自病院の方針を決めるために大切なことは自院の診療圏の広さを知ることである。比較的狭い地理的範囲(自院を中心とする限られた地域、地域によってその範囲は異なる)から多くの入院患者を受け入れている病院は、近隣型医療(主として罹患率も高く治療法も確立している傷病を治療)を展開している病院と考えられ、入院患者の傷病分類や年齢構成を解析することが必要となる。また、自病院の入院患者の急性期率(入院患者に占める急性期患者の割合)を明確にしておくことも重要である。いずれにしろ、近隣型医療を展開している病院(以後、地域密着型病院)は地域に密着して地方自治体や地域社会、地域医師会、かかりつけ医、介護などとの連携を強め、地域包括ケアの一翼を担う重要な存在になるべきであり、その期待は大きい。地域密着型病院は必然的に急性期患者ばかりでなく、急性期後の患者(回復期患者)の入院も担うことはいうまでもない。2025年問題を乗り切るためには、地域密着型病院が地域に適切に分散されて存在することが必須となるであろう。
一方、多くの専門医療スタッフが協働する組織的医療や専門的医療、高度医療などを行っており、広い診療圏を有する病院は、患者がアクセスの利便性よりは医療機能を重視して選択する広域型医療を行っている(以後、広域型病院)。広域型病院の中には、専門病院と地域の中核的医療機能を有する病院があると思われる。広域型病院は入院患者の傷病分類や治療実績などを調査して、自病院の得意とする医療を明らかにし、ベンチマークを行って、地域における自院の立ち位置を明確にする必要がある。また、入院患者の急性期率を把握して、自病院の必要急性期病床数を明らかにするとともに、急性期治療後の患者の動向を知ることが重要である。専門的医療や高度医療の需要は、今後減少が見込まれることから、広域型病院間の役割分担や医療集約化などを模索することが必要となる。年齢階級別・疾患別退院患者統計により入院需要を予測するときは注意が必要である。入院需要は1日の入院患者数×平均在院日数であるので、入院需要は平均在院日数の影響を強く受けることを忘れてはならない。その傷病の1日の入院患者が増えても平均在院日数が短縮すれば、入院需要は想像していたよりも少なくなる。広域型病院は自医療圏の人口変化を十分に見定めた上で自院の入院医療の方針を定め、担う医療と病床機能・病床数の調整を広域型病院間で行うことが必要となる。広域型病院と地域密着型病院の混合型病院もあるが、このような病院では将来構想の早期決断が必要となる。
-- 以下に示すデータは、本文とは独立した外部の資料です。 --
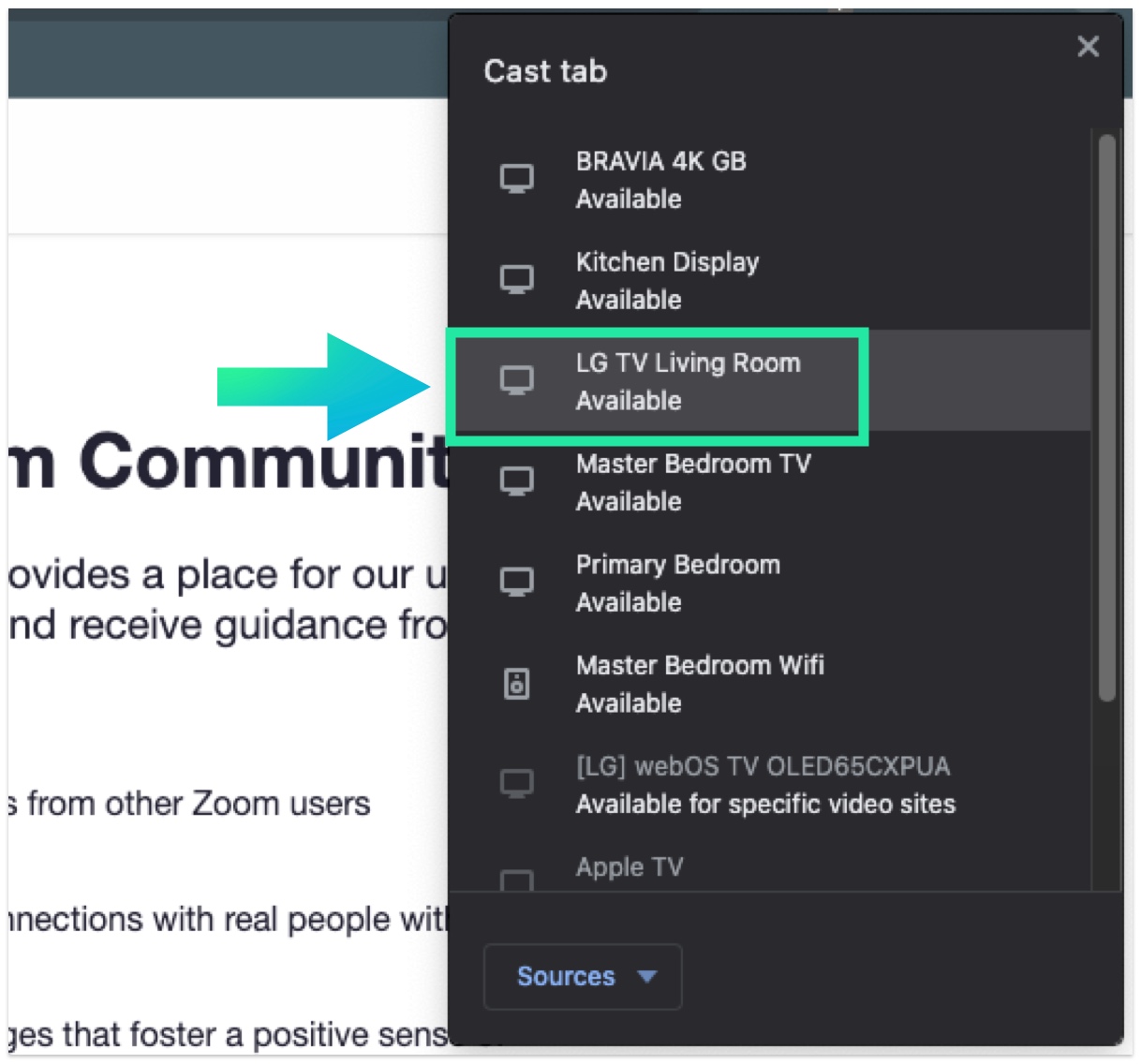
Task: Choose Master Bedroom Wifi speaker
Action: click(699, 684)
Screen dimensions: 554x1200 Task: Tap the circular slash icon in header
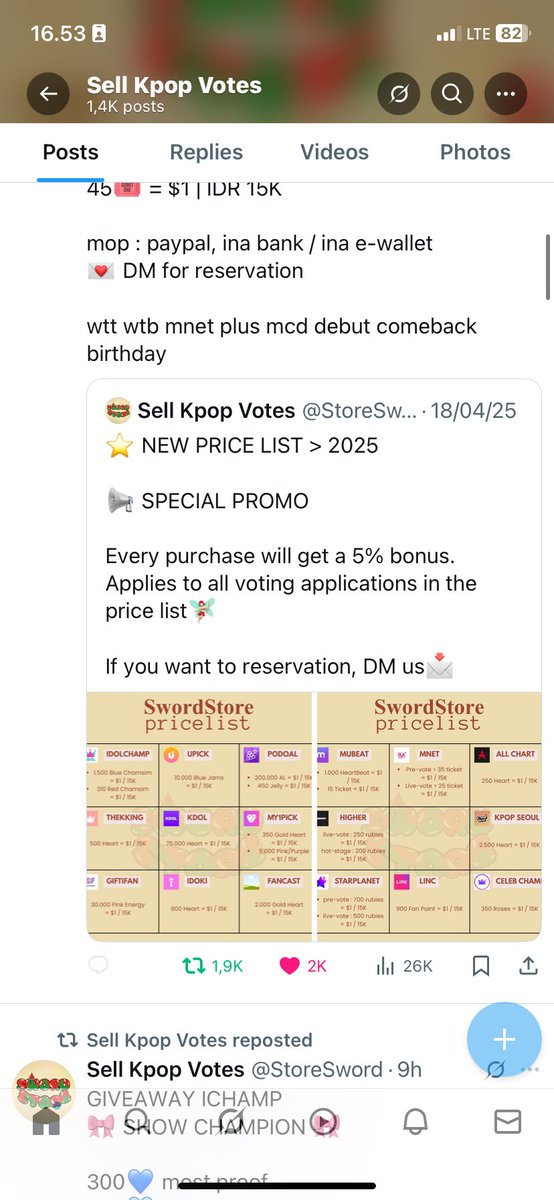click(398, 94)

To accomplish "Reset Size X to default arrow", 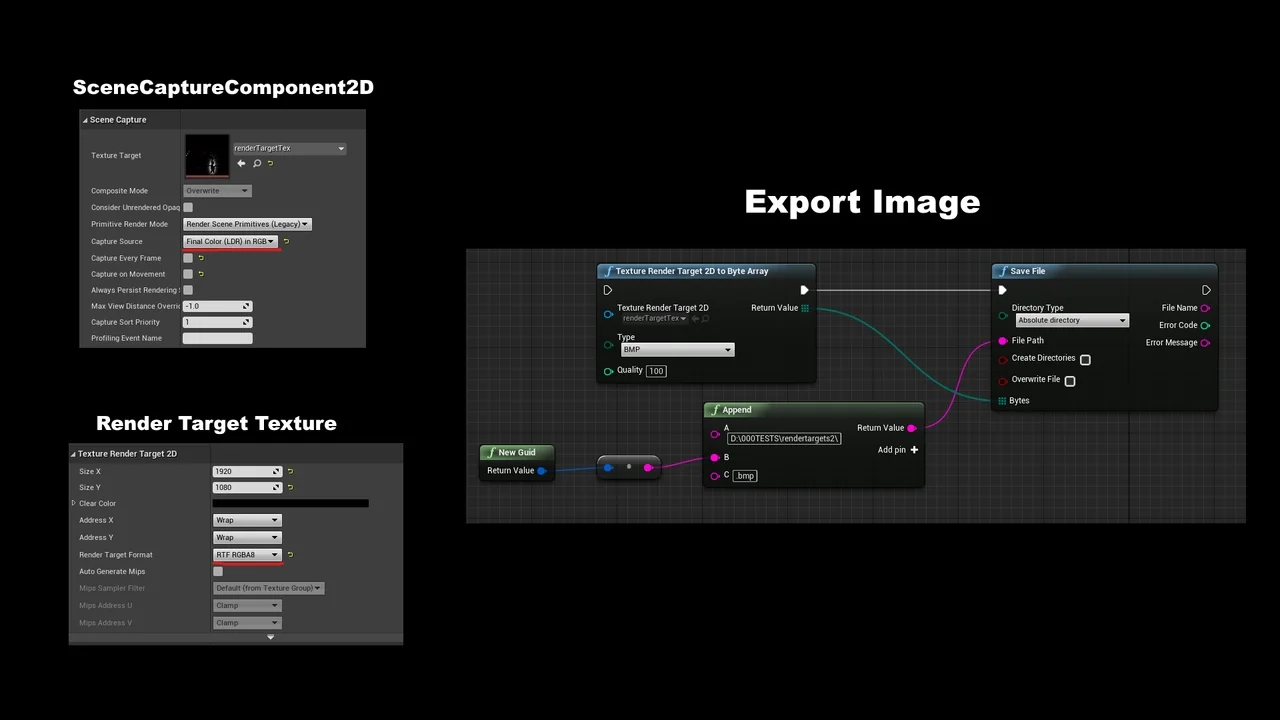I will [x=290, y=471].
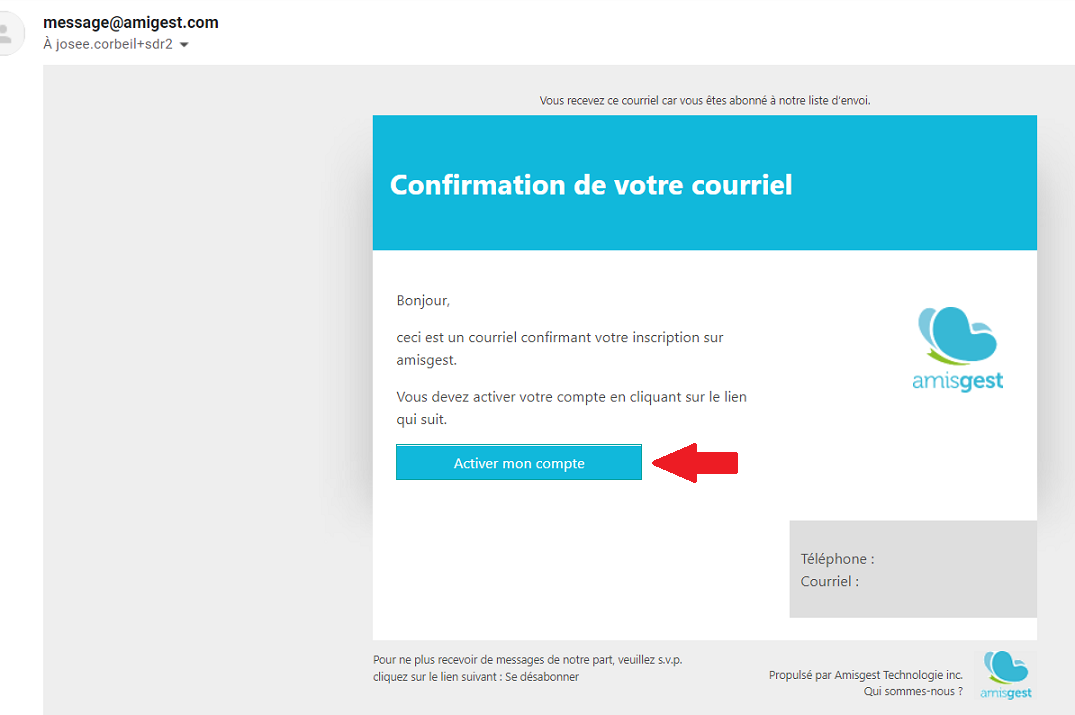Expand recipient details arrow next to josee.corbeil+sdr2
Image resolution: width=1075 pixels, height=715 pixels.
click(x=184, y=45)
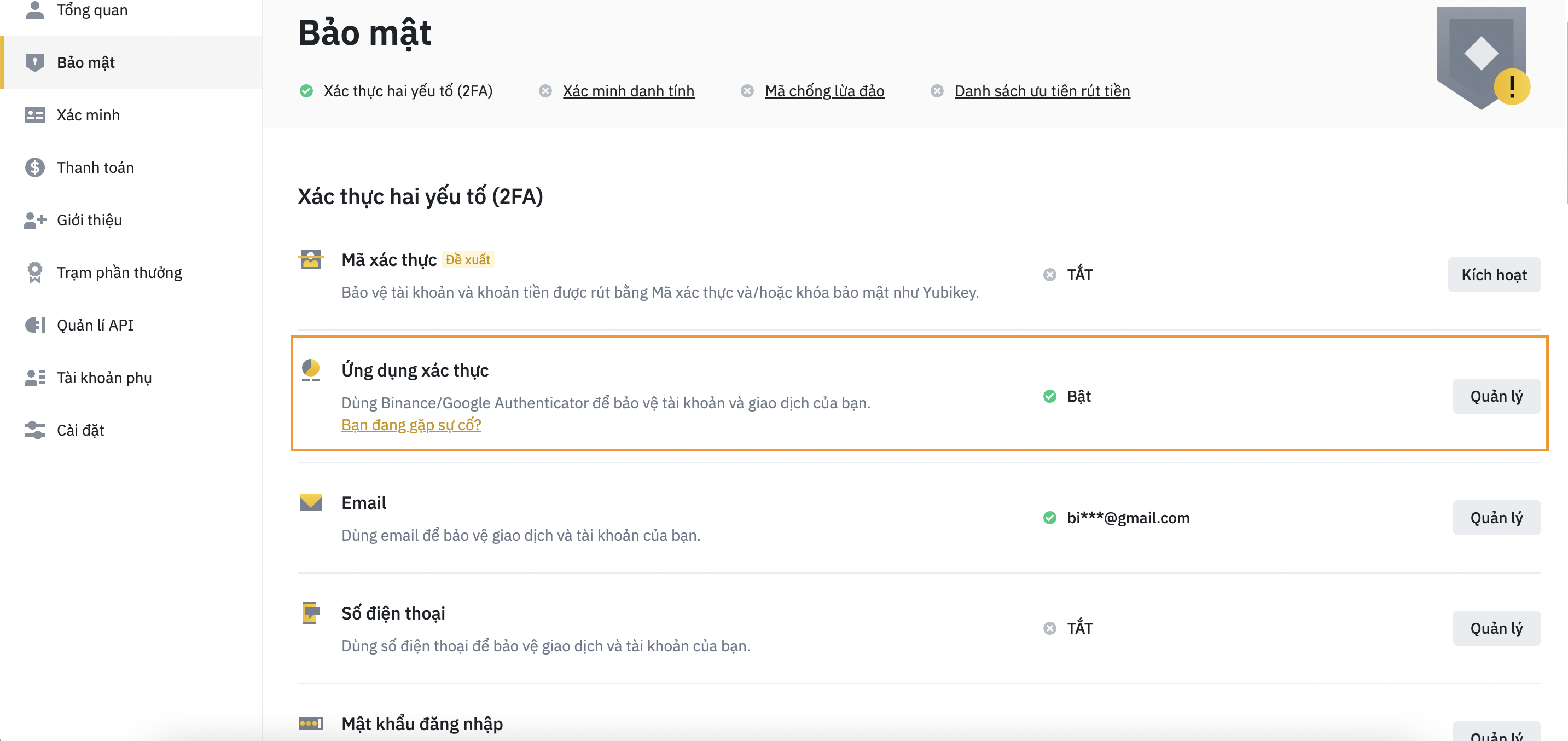Click the add-person icon for Giới thiệu
Screen dimensions: 1568x741
tap(34, 220)
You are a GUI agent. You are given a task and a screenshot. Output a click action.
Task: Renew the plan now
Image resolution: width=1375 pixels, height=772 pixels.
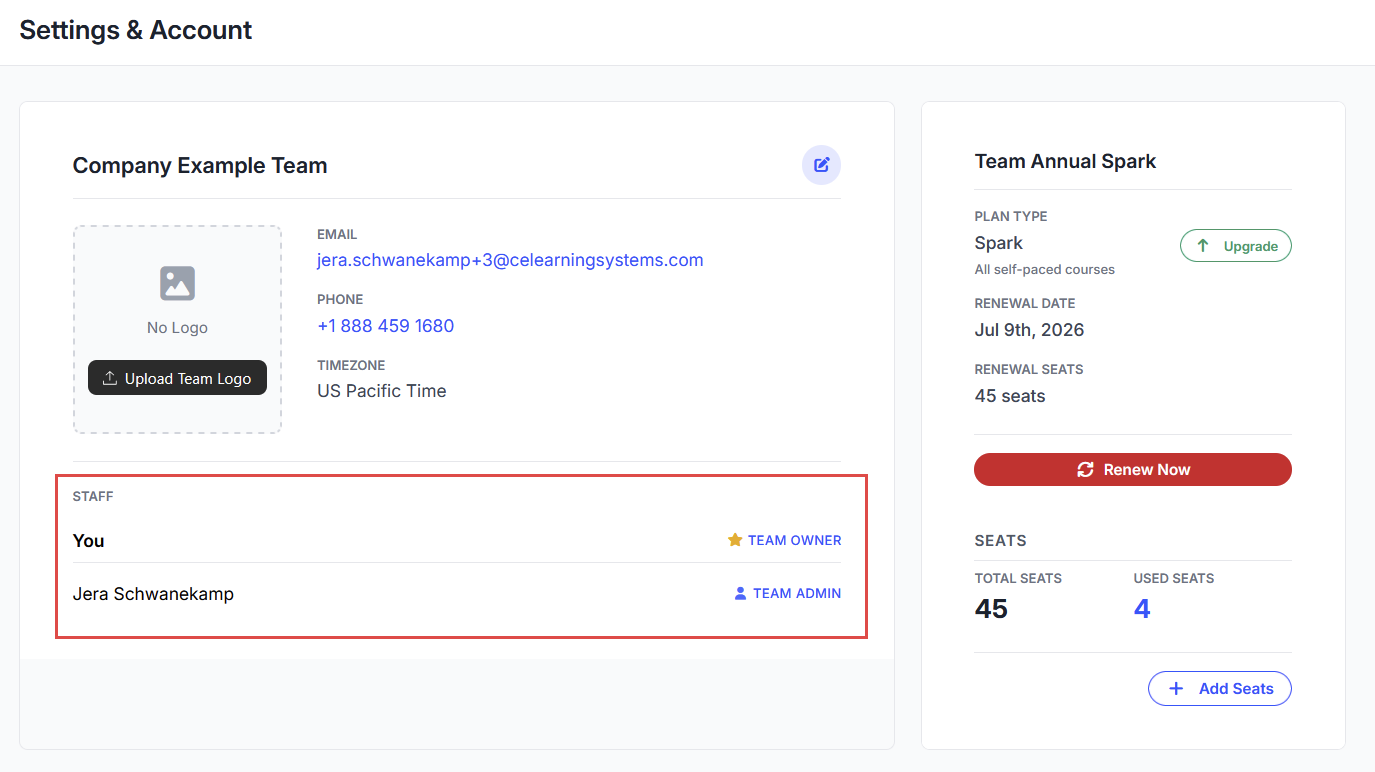click(x=1133, y=469)
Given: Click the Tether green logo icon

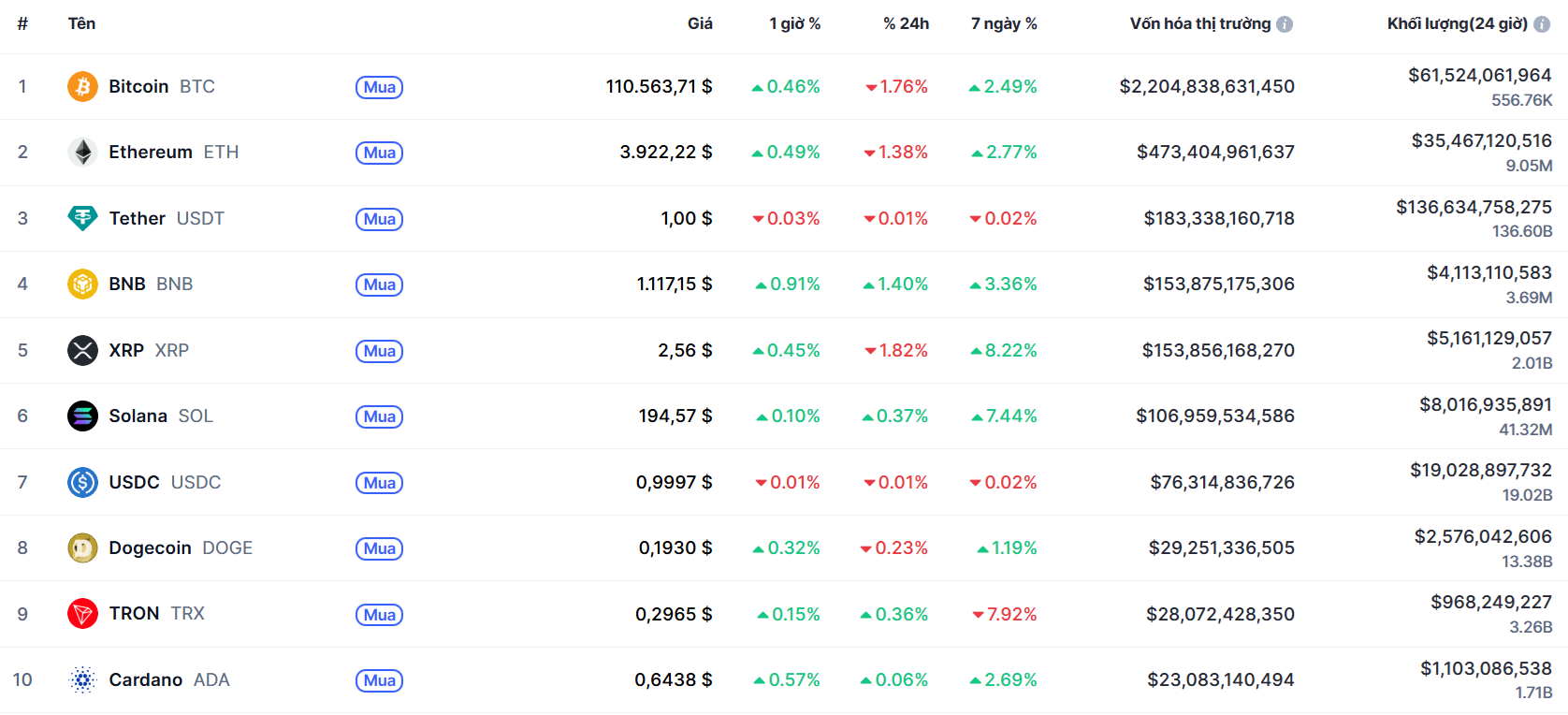Looking at the screenshot, I should click(82, 218).
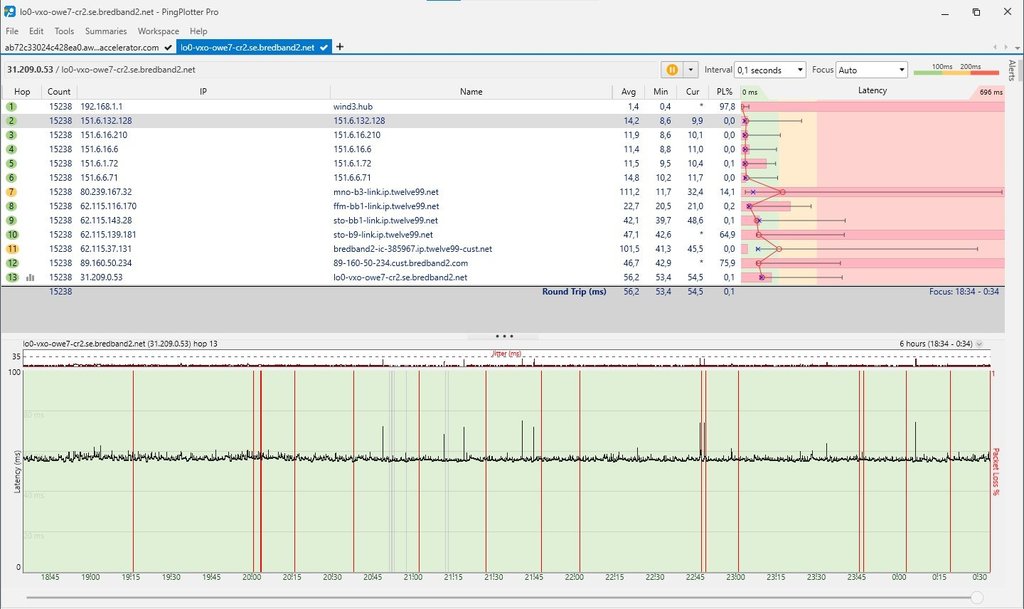Open the Focus dropdown set to Auto
Viewport: 1024px width, 609px height.
pos(871,70)

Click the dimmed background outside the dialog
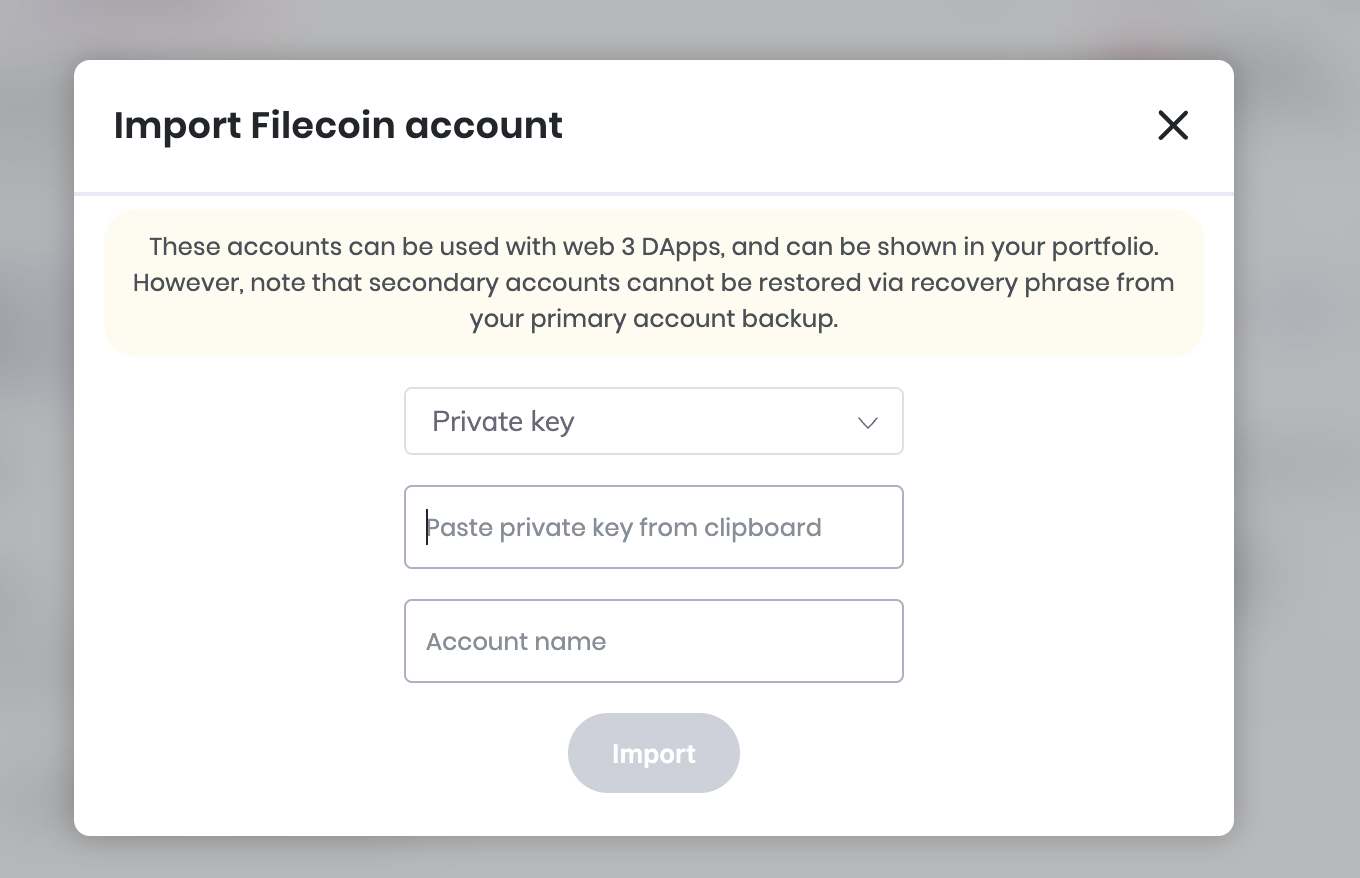coord(35,439)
いずれにしろ、病院は自院の等身大の姿を自覚して決断し、覚悟と勇気を持って新たな姿に挑戦することが必要である。
あいざわ・たかお
1973年東京慈恵会医科大学卒。同年信州大学医学部第二内科入局。1981年特定医療法人慈泉会相澤病院副院長を経て、1994年 医療法人慈泉会 理事長就任、同相澤病院院長就任。長野県松本市に位置する相澤病院は、日本で6番目、甲信越地方では初の「JCI」(世界各国の医療機関を評価する機構)の認定を受けている。
※ドクターズマガジン2017年5月号に掲載するためにご執筆いただいたものです。